Entries on target coordinates:
-----

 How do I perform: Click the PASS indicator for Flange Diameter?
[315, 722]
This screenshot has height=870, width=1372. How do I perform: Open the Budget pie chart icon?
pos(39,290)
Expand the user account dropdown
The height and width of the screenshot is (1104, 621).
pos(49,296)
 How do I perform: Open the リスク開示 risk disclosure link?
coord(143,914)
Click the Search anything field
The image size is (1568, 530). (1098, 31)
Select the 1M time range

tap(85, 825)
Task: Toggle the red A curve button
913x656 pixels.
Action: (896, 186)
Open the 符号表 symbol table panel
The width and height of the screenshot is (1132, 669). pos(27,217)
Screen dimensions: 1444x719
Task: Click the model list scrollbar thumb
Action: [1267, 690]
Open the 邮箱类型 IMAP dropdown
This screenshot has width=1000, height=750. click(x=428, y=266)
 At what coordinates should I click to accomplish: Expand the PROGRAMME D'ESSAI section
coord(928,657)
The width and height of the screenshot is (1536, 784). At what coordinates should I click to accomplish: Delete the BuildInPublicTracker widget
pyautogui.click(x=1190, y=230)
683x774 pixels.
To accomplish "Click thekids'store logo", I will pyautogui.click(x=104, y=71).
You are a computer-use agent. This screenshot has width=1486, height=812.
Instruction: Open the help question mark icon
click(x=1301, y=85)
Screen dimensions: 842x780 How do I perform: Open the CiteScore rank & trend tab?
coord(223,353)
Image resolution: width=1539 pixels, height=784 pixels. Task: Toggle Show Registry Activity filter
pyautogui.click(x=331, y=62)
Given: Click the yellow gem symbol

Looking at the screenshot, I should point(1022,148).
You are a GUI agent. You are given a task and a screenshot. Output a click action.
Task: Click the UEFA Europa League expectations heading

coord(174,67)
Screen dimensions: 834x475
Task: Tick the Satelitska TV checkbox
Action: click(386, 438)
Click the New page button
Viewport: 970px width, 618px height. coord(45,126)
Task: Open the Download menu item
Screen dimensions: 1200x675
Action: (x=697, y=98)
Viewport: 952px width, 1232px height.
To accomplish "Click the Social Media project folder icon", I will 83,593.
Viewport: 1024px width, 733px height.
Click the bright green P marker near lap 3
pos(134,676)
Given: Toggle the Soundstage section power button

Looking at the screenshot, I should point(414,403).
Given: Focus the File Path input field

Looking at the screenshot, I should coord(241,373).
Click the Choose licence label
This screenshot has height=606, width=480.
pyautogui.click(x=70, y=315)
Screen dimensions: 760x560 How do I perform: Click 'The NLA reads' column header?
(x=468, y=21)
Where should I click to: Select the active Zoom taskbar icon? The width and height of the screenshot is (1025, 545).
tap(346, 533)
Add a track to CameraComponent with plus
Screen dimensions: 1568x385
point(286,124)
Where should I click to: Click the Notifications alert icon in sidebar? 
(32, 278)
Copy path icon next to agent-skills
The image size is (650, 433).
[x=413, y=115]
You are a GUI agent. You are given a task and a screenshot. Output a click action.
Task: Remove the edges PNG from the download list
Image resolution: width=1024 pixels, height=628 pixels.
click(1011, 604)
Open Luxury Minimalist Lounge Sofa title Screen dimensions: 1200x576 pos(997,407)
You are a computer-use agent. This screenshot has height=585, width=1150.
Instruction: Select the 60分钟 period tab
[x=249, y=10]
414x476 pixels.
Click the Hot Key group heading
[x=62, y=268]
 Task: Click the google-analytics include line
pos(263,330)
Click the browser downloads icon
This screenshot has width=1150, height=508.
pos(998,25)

-----

**Aim of the task**
Convert all of the rows above into a JSON list of strings, with one string for each line and no blank lines.

**The response**
[
  " How do I perform: Click the PASS indicator for Flange Diameter?",
  "[315, 722]",
  "This screenshot has height=870, width=1372. How do I perform: Open the Budget pie chart icon?",
  "pos(39,290)",
  "Expand the user account dropdown",
  "The height and width of the screenshot is (1104, 621).",
  "pos(49,296)",
  " How do I perform: Open the リスク開示 risk disclosure link?",
  "coord(143,914)",
  "Click the Search anything field",
  "The image size is (1568, 530). (1098, 31)",
  "Select the 1M time range",
  "tap(85, 825)",
  "Task: Toggle the red A curve button",
  "913x656 pixels.",
  "Action: (896, 186)",
  "Open the 符号表 symbol table panel",
  "The width and height of the screenshot is (1132, 669). pos(27,217)",
  "Screen dimensions: 1444x719",
  "Task: Click the model list scrollbar thumb",
  "Action: [1267, 690]",
  "Open the 邮箱类型 IMAP dropdown",
  "This screenshot has width=1000, height=750. click(x=428, y=266)",
  " At what coordinates should I click to accomplish: Expand the PROGRAMME D'ESSAI section",
  "coord(928,657)",
  "The width and height of the screenshot is (1536, 784). At what coordinates should I click to accomplish: Delete the BuildInPublicTracker widget",
  "pyautogui.click(x=1190, y=230)",
  "683x774 pixels.",
  "To accomplish \"Click thekids'store logo\", I will pyautogui.click(x=104, y=71).",
  "You are a computer-use agent. This screenshot has width=1486, height=812.",
  "Instruction: Open the help question mark icon",
  "click(x=1301, y=85)",
  "Screen dimensions: 842x780 How do I perform: Open the CiteScore rank & trend tab?",
  "coord(223,353)",
  "Image resolution: width=1539 pixels, height=784 pixels. Task: Toggle Show Registry Activity filter",
  "pyautogui.click(x=331, y=62)",
  "Given: Click the yellow gem symbol",
  "Looking at the screenshot, I should point(1022,148).",
  "You are a GUI agent. You are given a task and a screenshot. Output a click action.",
  "Task: Click the UEFA Europa League expectations heading",
  "coord(174,67)",
  "Screen dimensions: 834x475",
  "Task: Tick the Satelitska TV checkbox",
  "Action: click(386, 438)",
  "Click the New page button",
  "Viewport: 970px width, 618px height. coord(45,126)",
  "Task: Open the Download menu item",
  "Screen dimensions: 1200x675",
  "Action: (x=697, y=98)",
  "Viewport: 952px width, 1232px height.",
  "To accomplish \"Click the Social Media project folder icon\", I will 83,593.",
  "Viewport: 1024px width, 733px height.",
  "Click the bright green P marker near lap 3",
  "pos(134,676)",
  "Given: Toggle the Soundstage section power button",
  "Looking at the screenshot, I should point(414,403).",
  "Given: Focus the File Path input field",
  "Looking at the screenshot, I should coord(241,373).",
  "Click the Choose licence label",
  "This screenshot has height=606, width=480.",
  "pyautogui.click(x=70, y=315)",
  "Screen dimensions: 760x560 How do I perform: Click 'The NLA reads' column header?",
  "(x=468, y=21)",
  "Where should I click to: Select the active Zoom taskbar icon? The width and height of the screenshot is (1025, 545).",
  "tap(346, 533)",
  "Add a track to CameraComponent with plus",
  "Screen dimensions: 1568x385",
  "point(286,124)",
  "Where should I click to: Click the Notifications alert icon in sidebar? ",
  "(32, 278)",
  "Copy path icon next to agent-skills",
  "The image size is (650, 433).",
  "[x=413, y=115]",
  "You are a GUI agent. You are given a task and a screenshot. Output a click action.",
  "Task: Remove the edges PNG from the download list",
  "Image resolution: width=1024 pixels, height=628 pixels.",
  "click(1011, 604)",
  "Open Luxury Minimalist Lounge Sofa title Screen dimensions: 1200x576 pos(997,407)",
  "You are a computer-use agent. This screenshot has height=585, width=1150.",
  "Instruction: Select the 60分钟 period tab",
  "[x=249, y=10]",
  "414x476 pixels.",
  "Click the Hot Key group heading",
  "[x=62, y=268]",
  " Task: Click the google-analytics include line",
  "pos(263,330)",
  "Click the browser downloads icon",
  "This screenshot has width=1150, height=508.",
  "pos(998,25)"
]